Louisiana Museum Plans: Professor Longhair's Life, Legacy
BATON ROUGE, La. (AP) — An exhibit about the life and legacy of the New Orleans pianist known as Professor Longhair will open next month at a state museum near the Louisiana state Capitol.
Henry Roeland Byrd was a great influence on New Orleans music. His hits include “Tipitina,” “Mardi Gras in New Orleans,” and “Big Chief,.”
“Professor Longhair was the baddest,” said David Kunian, curator of the exhibit opening April 19 at the Capitol Park Museum, said in a news release from the Department of Culture, Recreation and Tourism. “All pianists in New Orleans and beyond bowed down to his feet, worshipped at his altar, smoked his peace pipe, ate his gumbo, and saw his Zulu Queen on Rampart and Dumaine.”

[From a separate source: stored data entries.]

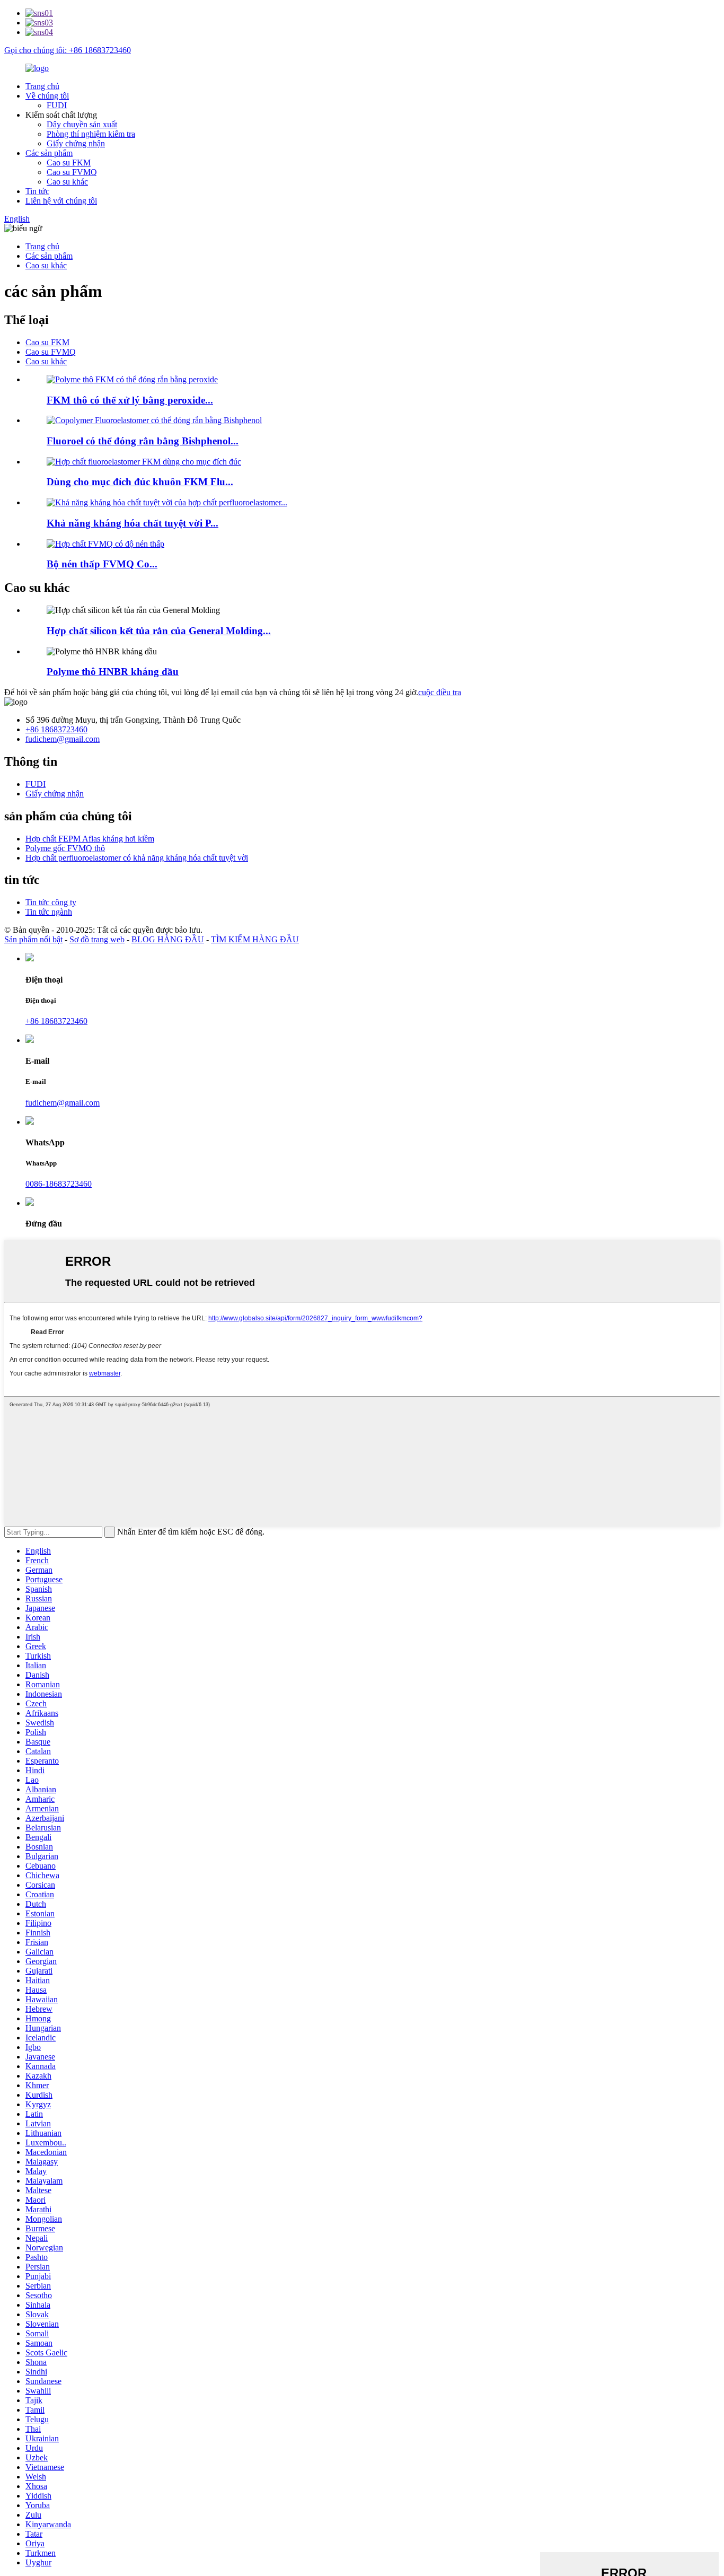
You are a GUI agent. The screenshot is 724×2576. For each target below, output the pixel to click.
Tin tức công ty (50, 902)
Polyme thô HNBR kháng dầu (113, 671)
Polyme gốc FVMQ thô (65, 848)
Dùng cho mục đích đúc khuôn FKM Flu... (140, 481)
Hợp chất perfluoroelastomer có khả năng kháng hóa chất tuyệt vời (136, 857)
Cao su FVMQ (72, 172)
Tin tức (37, 191)
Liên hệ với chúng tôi (61, 200)
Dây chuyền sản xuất (82, 124)
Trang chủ (42, 86)
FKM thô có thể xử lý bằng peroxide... (130, 400)
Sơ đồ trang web (97, 939)
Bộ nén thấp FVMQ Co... (102, 563)
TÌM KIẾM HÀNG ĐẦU (255, 939)
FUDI (57, 105)
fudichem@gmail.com (62, 738)
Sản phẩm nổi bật (33, 939)
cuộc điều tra (439, 692)
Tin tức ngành (48, 911)
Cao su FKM (69, 162)
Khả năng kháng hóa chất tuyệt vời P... (132, 523)
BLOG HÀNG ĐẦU (167, 939)
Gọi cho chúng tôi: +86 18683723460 (67, 50)
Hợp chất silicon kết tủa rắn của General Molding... (159, 630)
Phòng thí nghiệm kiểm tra (91, 133)
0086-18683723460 (58, 1183)
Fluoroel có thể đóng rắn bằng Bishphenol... (143, 440)
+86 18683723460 (56, 729)
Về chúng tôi (47, 95)
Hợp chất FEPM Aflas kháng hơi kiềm (89, 838)
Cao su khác (67, 181)
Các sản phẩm (49, 152)
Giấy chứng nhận (76, 143)
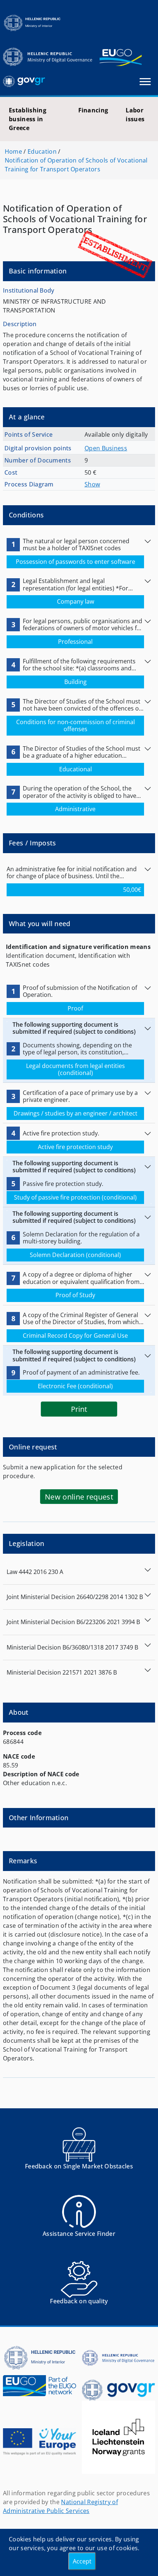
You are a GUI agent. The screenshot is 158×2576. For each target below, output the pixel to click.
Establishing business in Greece (27, 119)
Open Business (106, 448)
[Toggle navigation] (145, 82)
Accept (82, 2561)
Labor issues (135, 114)
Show (92, 484)
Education (42, 151)
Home (13, 151)
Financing (93, 110)
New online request (79, 1496)
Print (79, 1409)
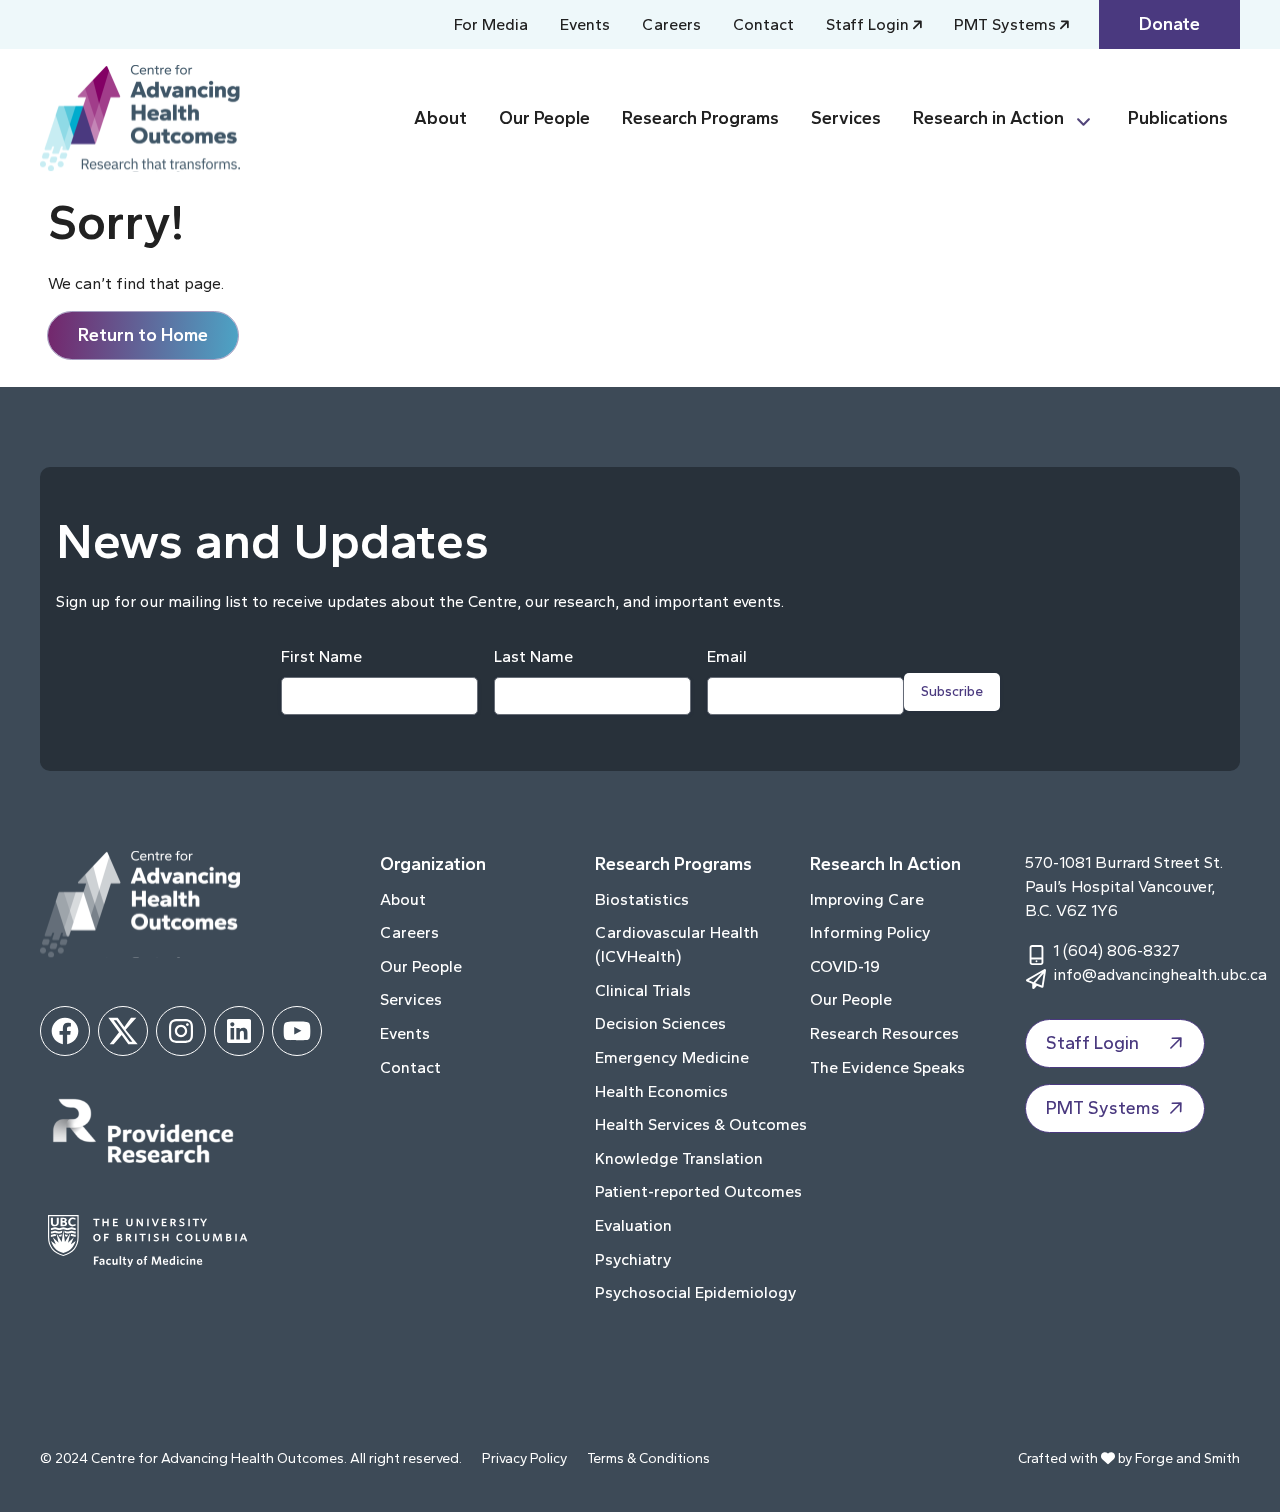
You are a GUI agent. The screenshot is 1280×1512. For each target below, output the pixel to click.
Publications (1178, 118)
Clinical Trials (643, 990)
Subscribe (952, 691)
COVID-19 (845, 966)
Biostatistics (642, 899)
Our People (544, 118)
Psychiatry (633, 1259)
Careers (671, 24)
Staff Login (867, 24)
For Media (491, 24)
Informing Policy (870, 932)
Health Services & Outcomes (701, 1124)
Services (846, 118)
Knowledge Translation (679, 1158)
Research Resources (884, 1033)
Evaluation (633, 1225)
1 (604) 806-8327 (1116, 950)
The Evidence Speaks (887, 1067)
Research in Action (988, 118)
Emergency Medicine (672, 1057)
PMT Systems (1005, 24)
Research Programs (700, 118)
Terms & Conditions (648, 1458)
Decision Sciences (660, 1023)
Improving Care (867, 899)
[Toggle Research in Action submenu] (1092, 118)
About (440, 118)
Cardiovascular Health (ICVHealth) (677, 944)
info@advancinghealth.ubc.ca (1160, 974)
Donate (1169, 24)
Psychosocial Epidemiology (696, 1292)
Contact (763, 24)
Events (585, 24)
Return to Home (143, 335)
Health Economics (661, 1091)
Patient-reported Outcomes (698, 1191)
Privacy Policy (524, 1458)
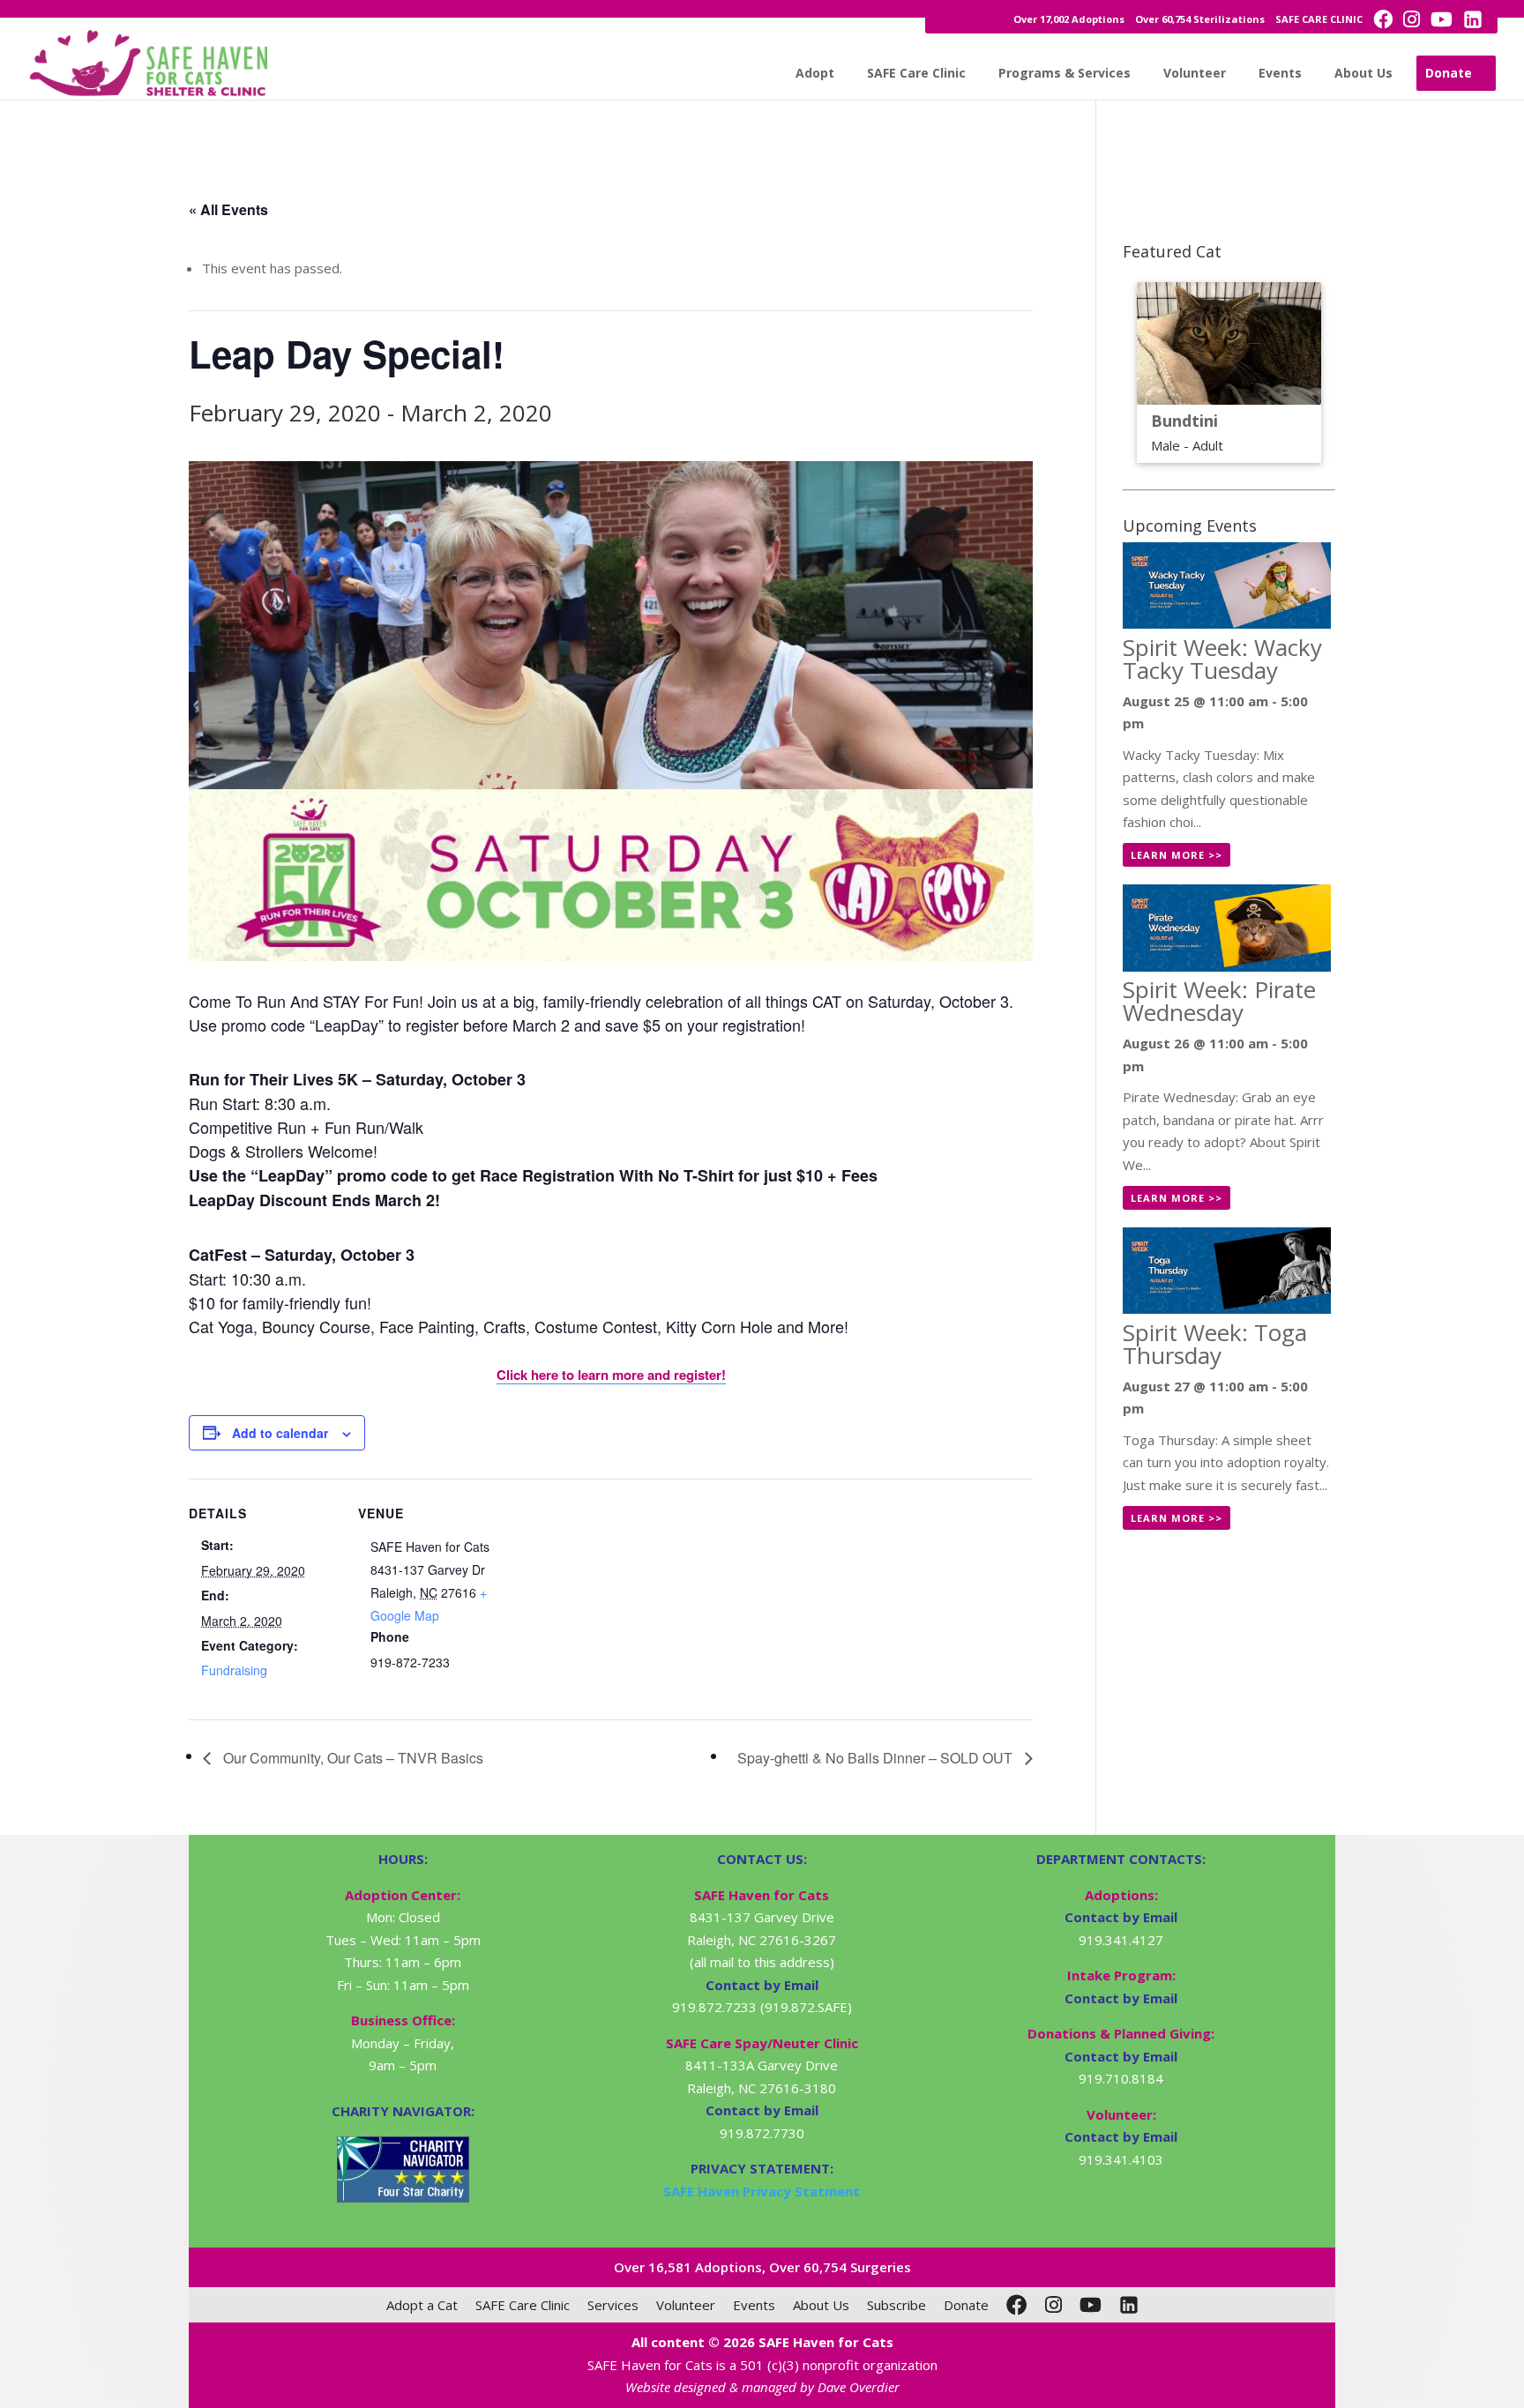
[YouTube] (1090, 2304)
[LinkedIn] (1128, 2304)
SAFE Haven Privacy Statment (761, 2191)
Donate (1448, 72)
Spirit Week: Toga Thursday (1215, 1343)
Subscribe (896, 2305)
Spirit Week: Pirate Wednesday (1219, 1000)
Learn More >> (1176, 854)
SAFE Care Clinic (916, 72)
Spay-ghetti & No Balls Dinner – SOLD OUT (876, 1758)
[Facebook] (1016, 2304)
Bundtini (1184, 420)
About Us (1363, 72)
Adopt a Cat (422, 2305)
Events (1280, 72)
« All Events (228, 209)
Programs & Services (1064, 72)
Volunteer (1194, 72)
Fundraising (234, 1670)
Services (613, 2305)
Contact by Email (1121, 1917)
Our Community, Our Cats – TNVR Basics (351, 1758)
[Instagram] (1053, 2304)
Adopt (815, 72)
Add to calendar (280, 1433)
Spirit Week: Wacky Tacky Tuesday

The exhibit, running through Aug. 6, will explore Byrd’s early life and development, his first hits, 1970s comeback, untimely death and musical legacy.
Kunian, music curator at the New Orleans Jazz Museum, created the exhibition in 2018 to commemorate the centennial of Professor Longhair’s birth on Dec. 19, 1918, in Bogalusa. The exhibit has been updated for display at Capitol Park Museum, the department said.
It’s titled “Me Got Fiyo: The Professor Longhair Centennial.”
The museum will host a variety of programs in conjunction with the exhibition, including a “Women in the Blues” panel discussion on April 21.
The Capitol Park Museum was founded in 2007 as part of the Louisiana State Museum. It’s across the park from the Capitol building and houses 500,000 artifacts that showcase the state’s history and culture.